Soldiers from Company C, 225th Brigade Support Battalion, 2nd Stryker Brigade Combat Team, 25th Infantry Division conducted Combat Water Survival Training (CWST) while simultaneously implementing their Medic Table VI and Basic Life Support (BLS) skills with an Automated External Defribulator (AED), Oct. 1, 2014 at Helamano Military Reserve in Wahiawa, Hawaii. (U.S. Army photo by Staff Sgt. Carlos Davis)
According to Sgt. Gregory Tainatongo, of Tacoma, Washington, and Sgt. Edward Dean, of Banning, California, both health care specialists assigned to Company C, the principle of the training was not to teach Soldiers how to swim, but instead to teach them how to survive; an important and essential tool being stationed on the pacific island of Oahu.
During the training, Soldiers were trained on the two types of water entry, how to correctly exit the pool, treading water, how to use the Army Combat Uniform (ACU) as a flotation device while simultaneously applying the basic fundamentals of BLS with the use of an AED , and correctly performing cardiopulmonary resuscitation on a dive casualty.
In order to accommodate swimmers at all levels, safety measures were implemented with the use of trained instructors who supervised all previously identified weak and non-swimmers at the shallow end of the pool.
"The training was a success,” stated Spc. Ashanti Rhabb, a health care specialist assigned to Company C, who has been in the Army for almost three years. “As a non-swimmer, I felt that the training was extremely beneficial; I felt safe and included during all phases of the training.”
Upon completion of the training, Rhabb stated that she would be willing to complete the training again once she had taken swimming lessons.
“As an experienced swimmer, I felt like this training was very realistic,” said Pfc.
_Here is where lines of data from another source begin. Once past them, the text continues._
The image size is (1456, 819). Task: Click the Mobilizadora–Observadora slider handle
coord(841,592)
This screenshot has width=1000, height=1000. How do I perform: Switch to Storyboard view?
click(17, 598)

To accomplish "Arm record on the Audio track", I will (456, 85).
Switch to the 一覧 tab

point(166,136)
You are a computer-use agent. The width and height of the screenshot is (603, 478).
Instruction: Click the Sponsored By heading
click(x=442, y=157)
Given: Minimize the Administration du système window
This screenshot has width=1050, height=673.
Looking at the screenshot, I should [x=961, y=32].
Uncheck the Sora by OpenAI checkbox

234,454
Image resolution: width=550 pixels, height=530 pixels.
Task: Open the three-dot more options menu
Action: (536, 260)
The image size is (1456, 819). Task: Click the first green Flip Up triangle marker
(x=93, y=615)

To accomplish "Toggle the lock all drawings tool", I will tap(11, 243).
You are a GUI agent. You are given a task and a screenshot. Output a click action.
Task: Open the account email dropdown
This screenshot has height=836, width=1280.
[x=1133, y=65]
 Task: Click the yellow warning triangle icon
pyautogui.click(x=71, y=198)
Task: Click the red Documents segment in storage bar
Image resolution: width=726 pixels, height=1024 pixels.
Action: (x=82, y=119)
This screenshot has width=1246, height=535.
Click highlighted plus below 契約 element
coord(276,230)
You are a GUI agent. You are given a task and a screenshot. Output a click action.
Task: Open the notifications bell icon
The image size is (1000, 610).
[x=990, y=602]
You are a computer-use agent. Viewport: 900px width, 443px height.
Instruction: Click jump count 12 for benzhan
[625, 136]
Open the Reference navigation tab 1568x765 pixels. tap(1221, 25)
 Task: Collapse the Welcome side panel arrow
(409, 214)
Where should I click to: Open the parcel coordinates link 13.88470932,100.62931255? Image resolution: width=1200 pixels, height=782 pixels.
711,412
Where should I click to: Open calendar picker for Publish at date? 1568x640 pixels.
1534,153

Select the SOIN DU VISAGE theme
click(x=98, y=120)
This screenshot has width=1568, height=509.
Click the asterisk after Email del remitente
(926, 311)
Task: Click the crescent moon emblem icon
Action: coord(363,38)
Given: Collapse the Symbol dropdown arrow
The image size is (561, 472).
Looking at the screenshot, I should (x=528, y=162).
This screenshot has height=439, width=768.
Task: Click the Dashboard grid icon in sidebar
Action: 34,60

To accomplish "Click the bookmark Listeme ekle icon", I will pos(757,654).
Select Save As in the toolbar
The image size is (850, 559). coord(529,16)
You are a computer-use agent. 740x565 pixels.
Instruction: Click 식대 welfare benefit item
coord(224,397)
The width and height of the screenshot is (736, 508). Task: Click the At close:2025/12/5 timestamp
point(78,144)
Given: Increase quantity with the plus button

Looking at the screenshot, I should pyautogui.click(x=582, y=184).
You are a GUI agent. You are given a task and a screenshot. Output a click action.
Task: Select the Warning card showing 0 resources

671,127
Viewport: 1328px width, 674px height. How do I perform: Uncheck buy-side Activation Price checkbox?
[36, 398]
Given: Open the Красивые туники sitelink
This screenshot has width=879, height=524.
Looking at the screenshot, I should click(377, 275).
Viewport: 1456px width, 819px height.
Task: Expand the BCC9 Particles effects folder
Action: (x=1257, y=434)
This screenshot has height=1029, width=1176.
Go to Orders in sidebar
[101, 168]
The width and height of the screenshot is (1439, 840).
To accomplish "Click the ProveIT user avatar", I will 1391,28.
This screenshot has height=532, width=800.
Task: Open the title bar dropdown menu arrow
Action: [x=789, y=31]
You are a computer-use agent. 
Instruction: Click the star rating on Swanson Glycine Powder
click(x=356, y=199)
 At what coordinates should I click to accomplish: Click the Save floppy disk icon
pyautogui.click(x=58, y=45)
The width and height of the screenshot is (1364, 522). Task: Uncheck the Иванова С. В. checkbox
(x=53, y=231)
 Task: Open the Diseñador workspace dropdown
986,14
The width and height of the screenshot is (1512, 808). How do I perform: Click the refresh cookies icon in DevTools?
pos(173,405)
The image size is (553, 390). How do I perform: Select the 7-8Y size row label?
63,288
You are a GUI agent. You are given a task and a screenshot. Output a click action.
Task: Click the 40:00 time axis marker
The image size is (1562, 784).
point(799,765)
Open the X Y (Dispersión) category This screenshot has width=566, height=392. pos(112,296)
Robert Vasilescu of Brooklyn, N.Y., a health care specialist assigned to Company C. “The training was a 'must have' being stationed here in Hawaii as a Soldier in the 25th Infantry Division in the Pacific Command (PACOM). I have conducted water rescue training in the past and found this training to be comparably important and essential. As medics, we need to know how to perform our job in an aquatic environment as potential first responders in the field."
Being surrounded by water here in Hawaii, it is important for Soldiers to learn basic survival skills. For most of Company C, 225th BSB Soldiers, the CWST event was their first experience with water survival training highlighting the importance and necessity of this potential perishable skill. When asked whether or not training was a success, both Tainatongo and Dean were already preparing to take the training to the next level, CWST in the ocean.
“Novice swimmers can survive in water,” said Dean. “Water survival is possible if correct standards and training are implemented.”